● Instructions for the task:
Each line below is to be written out once more, precisely as given.

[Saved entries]
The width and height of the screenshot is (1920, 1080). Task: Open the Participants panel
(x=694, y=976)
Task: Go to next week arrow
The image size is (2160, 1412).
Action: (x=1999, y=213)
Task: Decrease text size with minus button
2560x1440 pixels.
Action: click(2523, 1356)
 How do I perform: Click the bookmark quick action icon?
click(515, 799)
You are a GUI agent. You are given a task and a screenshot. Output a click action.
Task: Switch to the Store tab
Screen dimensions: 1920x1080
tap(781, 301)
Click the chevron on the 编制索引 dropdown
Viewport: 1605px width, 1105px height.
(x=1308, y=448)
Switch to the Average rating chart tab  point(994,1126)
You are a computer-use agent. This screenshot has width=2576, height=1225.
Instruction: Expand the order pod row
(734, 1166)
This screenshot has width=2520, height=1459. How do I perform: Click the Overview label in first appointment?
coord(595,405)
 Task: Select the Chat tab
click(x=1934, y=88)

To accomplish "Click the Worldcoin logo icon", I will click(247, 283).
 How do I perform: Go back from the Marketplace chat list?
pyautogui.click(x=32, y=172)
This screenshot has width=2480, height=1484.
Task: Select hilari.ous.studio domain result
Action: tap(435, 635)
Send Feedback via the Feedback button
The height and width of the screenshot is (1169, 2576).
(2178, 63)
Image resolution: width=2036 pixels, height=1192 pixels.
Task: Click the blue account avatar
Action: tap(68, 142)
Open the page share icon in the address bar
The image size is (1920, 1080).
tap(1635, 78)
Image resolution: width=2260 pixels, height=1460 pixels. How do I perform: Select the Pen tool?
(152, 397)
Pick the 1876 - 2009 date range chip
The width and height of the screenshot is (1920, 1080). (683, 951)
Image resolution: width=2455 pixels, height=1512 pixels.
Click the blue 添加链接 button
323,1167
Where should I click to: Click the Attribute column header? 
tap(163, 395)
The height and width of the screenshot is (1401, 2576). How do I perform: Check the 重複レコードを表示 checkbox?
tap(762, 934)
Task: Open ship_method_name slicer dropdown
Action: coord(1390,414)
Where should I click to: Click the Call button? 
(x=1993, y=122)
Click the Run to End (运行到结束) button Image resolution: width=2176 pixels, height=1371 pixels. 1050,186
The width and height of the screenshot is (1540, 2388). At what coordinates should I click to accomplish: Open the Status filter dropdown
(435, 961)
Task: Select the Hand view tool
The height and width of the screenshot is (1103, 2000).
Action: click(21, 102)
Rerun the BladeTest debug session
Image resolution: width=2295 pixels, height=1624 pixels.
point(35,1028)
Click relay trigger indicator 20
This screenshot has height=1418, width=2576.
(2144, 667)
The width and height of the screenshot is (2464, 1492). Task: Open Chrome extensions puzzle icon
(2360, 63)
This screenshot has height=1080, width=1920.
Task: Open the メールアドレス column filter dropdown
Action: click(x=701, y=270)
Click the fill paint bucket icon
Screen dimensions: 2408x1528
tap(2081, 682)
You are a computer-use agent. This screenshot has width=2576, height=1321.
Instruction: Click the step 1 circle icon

● Answer area:
The width and height of the screenshot is (1920, 1080). Task: Open the Participants panel
(x=694, y=976)
Task: Go to next week arrow
The image size is (2160, 1412).
Action: (x=1999, y=213)
Task: Decrease text size with minus button
2560x1440 pixels.
Action: click(2523, 1356)
 How do I perform: Click the bookmark quick action icon?
click(515, 799)
You are a GUI agent. You are given a task and a screenshot. Output a click action.
Task: Switch to the Store tab
Screen dimensions: 1920x1080
tap(781, 301)
Click the chevron on the 编制索引 dropdown
Viewport: 1605px width, 1105px height.
(x=1308, y=448)
Switch to the Average rating chart tab  point(994,1126)
You are a computer-use agent. This screenshot has width=2576, height=1225.
Instruction: Expand the order pod row
(734, 1166)
This screenshot has width=2520, height=1459. How do I perform: Click the Overview label in first appointment?
coord(595,405)
 Task: Select the Chat tab
click(x=1934, y=88)

To accomplish "Click the Worldcoin logo icon", I will click(247, 283).
 How do I perform: Go back from the Marketplace chat list?
pyautogui.click(x=32, y=172)
This screenshot has width=2480, height=1484.
Task: Select hilari.ous.studio domain result
Action: tap(435, 635)
Send Feedback via the Feedback button
The height and width of the screenshot is (1169, 2576).
(2178, 63)
Image resolution: width=2036 pixels, height=1192 pixels.
Task: Click the blue account avatar
Action: tap(68, 142)
Open the page share icon in the address bar
The image size is (1920, 1080).
tap(1635, 78)
Image resolution: width=2260 pixels, height=1460 pixels. How do I perform: Select the Pen tool?
(152, 397)
Pick the 1876 - 2009 date range chip
The width and height of the screenshot is (1920, 1080). (683, 951)
Image resolution: width=2455 pixels, height=1512 pixels.
Click the blue 添加链接 button
323,1167
Where should I click to: Click the Attribute column header? 
tap(163, 395)
The height and width of the screenshot is (1401, 2576). How do I perform: Check the 重複レコードを表示 checkbox?
tap(762, 934)
Task: Open ship_method_name slicer dropdown
Action: coord(1390,414)
Where should I click to: Click the Call button? 
(x=1993, y=122)
Click the Run to End (运行到结束) button Image resolution: width=2176 pixels, height=1371 pixels. 1050,186
The width and height of the screenshot is (1540, 2388). At what coordinates should I click to accomplish: Open the Status filter dropdown
(435, 961)
Task: Select the Hand view tool
The height and width of the screenshot is (1103, 2000).
Action: click(21, 102)
Rerun the BladeTest debug session
Image resolution: width=2295 pixels, height=1624 pixels.
point(35,1028)
Click relay trigger indicator 20
This screenshot has height=1418, width=2576.
(2144, 667)
The width and height of the screenshot is (2464, 1492). Task: Open Chrome extensions puzzle icon
(2360, 63)
This screenshot has height=1080, width=1920.
Task: Open the メールアドレス column filter dropdown
Action: click(x=701, y=270)
Click the fill paint bucket icon
Screen dimensions: 2408x1528
tap(2081, 682)
You are a computer-use agent. This screenshot has width=2576, height=1321.
Instruction: Click the step 1 circle icon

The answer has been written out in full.